● Given instruction: Reproduce all of the records below line for line, leaving out the pictures.

---

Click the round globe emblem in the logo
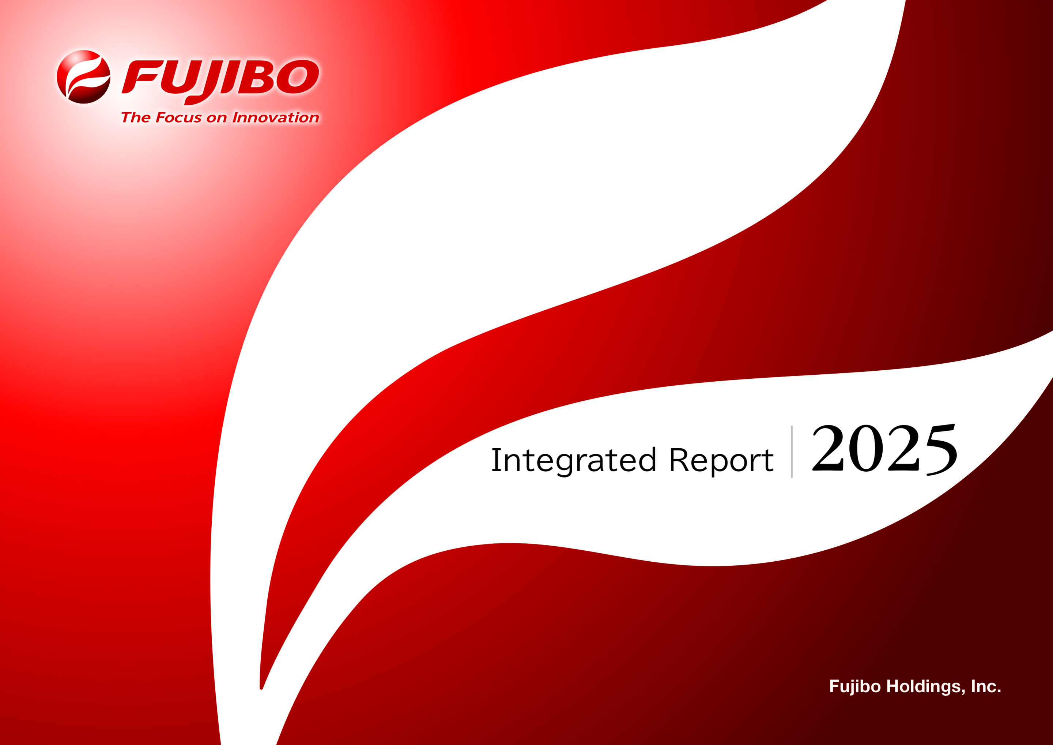(x=83, y=76)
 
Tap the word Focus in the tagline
(x=178, y=117)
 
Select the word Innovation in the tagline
(x=276, y=117)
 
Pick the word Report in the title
(x=721, y=461)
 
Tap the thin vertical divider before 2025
(x=792, y=452)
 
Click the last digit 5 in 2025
(x=941, y=450)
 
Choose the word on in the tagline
(x=217, y=119)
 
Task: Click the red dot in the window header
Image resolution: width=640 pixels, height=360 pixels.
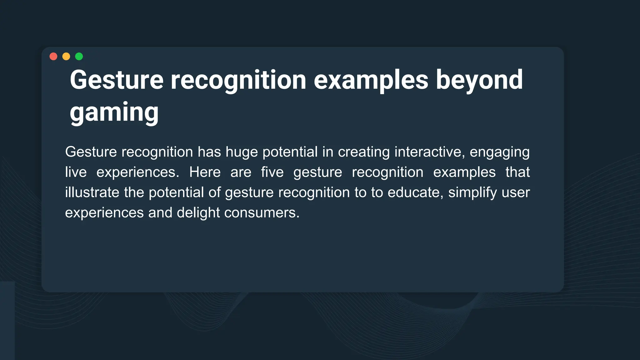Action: pyautogui.click(x=53, y=56)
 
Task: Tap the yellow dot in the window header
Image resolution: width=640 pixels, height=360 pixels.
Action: pyautogui.click(x=66, y=56)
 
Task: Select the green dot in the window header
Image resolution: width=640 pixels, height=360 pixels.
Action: pyautogui.click(x=79, y=56)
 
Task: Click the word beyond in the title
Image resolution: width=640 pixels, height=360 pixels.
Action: pyautogui.click(x=479, y=80)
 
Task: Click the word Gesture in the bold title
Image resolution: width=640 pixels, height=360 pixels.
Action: pyautogui.click(x=117, y=80)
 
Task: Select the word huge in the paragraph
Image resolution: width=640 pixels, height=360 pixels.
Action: pyautogui.click(x=242, y=152)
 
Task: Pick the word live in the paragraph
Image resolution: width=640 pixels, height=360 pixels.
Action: pyautogui.click(x=76, y=172)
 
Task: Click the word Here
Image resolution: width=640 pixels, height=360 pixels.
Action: pyautogui.click(x=205, y=172)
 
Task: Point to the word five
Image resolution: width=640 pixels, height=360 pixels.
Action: pyautogui.click(x=272, y=172)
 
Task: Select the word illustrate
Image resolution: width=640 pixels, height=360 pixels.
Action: pyautogui.click(x=92, y=192)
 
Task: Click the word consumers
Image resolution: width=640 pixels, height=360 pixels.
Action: pyautogui.click(x=262, y=213)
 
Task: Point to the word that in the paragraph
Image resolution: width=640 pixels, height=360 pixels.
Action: pyautogui.click(x=518, y=172)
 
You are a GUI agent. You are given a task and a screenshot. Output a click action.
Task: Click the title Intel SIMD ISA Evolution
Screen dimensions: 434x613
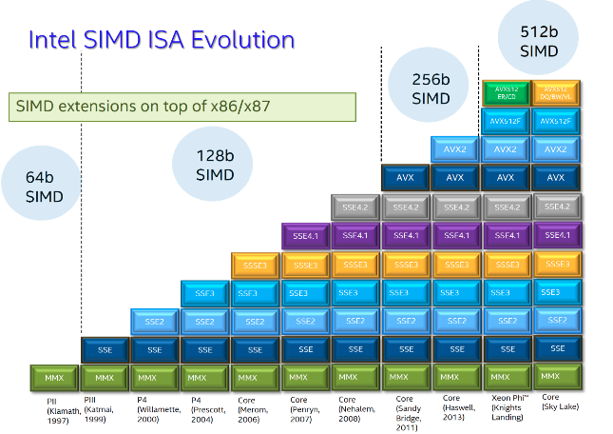pyautogui.click(x=161, y=41)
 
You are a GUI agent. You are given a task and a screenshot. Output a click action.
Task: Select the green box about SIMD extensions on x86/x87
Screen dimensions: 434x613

---

● Exercise solution:
Click the round globe emblem in the logo
(x=83, y=76)
 
Tap the word Focus in the tagline
(x=178, y=117)
 
Select the word Innovation in the tagline
(x=276, y=117)
 
Pick the word Report in the title
(x=721, y=461)
 
Tap the thin vertical divider before 2025
(x=792, y=452)
 
Click the last digit 5 in 2025
(x=941, y=450)
 
Choose the word on in the tagline
(x=217, y=119)
 
Task: Click the red dot in the window header
Image resolution: width=640 pixels, height=360 pixels.
Action: pyautogui.click(x=53, y=56)
 
Task: Tap the yellow dot in the window header
Image resolution: width=640 pixels, height=360 pixels.
Action: pyautogui.click(x=66, y=56)
 
Task: Select the green dot in the window header
Image resolution: width=640 pixels, height=360 pixels.
Action: pyautogui.click(x=79, y=56)
 
Task: Click the word beyond in the title
Image resolution: width=640 pixels, height=360 pixels.
Action: pyautogui.click(x=479, y=80)
 
Task: Click the word Gesture in the bold title
Image resolution: width=640 pixels, height=360 pixels.
Action: pyautogui.click(x=117, y=80)
 
Task: Select the word huge in the paragraph
Image resolution: width=640 pixels, height=360 pixels.
Action: pyautogui.click(x=242, y=152)
 
Task: Pick the word live in the paragraph
Image resolution: width=640 pixels, height=360 pixels.
Action: pyautogui.click(x=76, y=172)
 
Task: Click the word Here
Image resolution: width=640 pixels, height=360 pixels.
Action: pyautogui.click(x=205, y=172)
 
Task: Point to the word five
Image resolution: width=640 pixels, height=360 pixels.
Action: pyautogui.click(x=272, y=172)
 
Task: Select the word illustrate
Image resolution: width=640 pixels, height=360 pixels.
Action: pyautogui.click(x=92, y=192)
 
Task: Click the word consumers
Image resolution: width=640 pixels, height=360 pixels.
Action: pyautogui.click(x=262, y=213)
 
Task: Point to the word that in the paragraph
Image resolution: width=640 pixels, height=360 pixels.
Action: pyautogui.click(x=518, y=172)
 
You are a GUI agent. You are given a task and a screenshot. Output a click action.
Task: Click the title Intel SIMD ISA Evolution
Screen dimensions: 434x613
pyautogui.click(x=161, y=41)
 
You are a GUI agent. You are given a task and a screenshot. Output a click action.
Task: Select the green box about SIMD extensions on x86/x87
Screen dimensions: 434x613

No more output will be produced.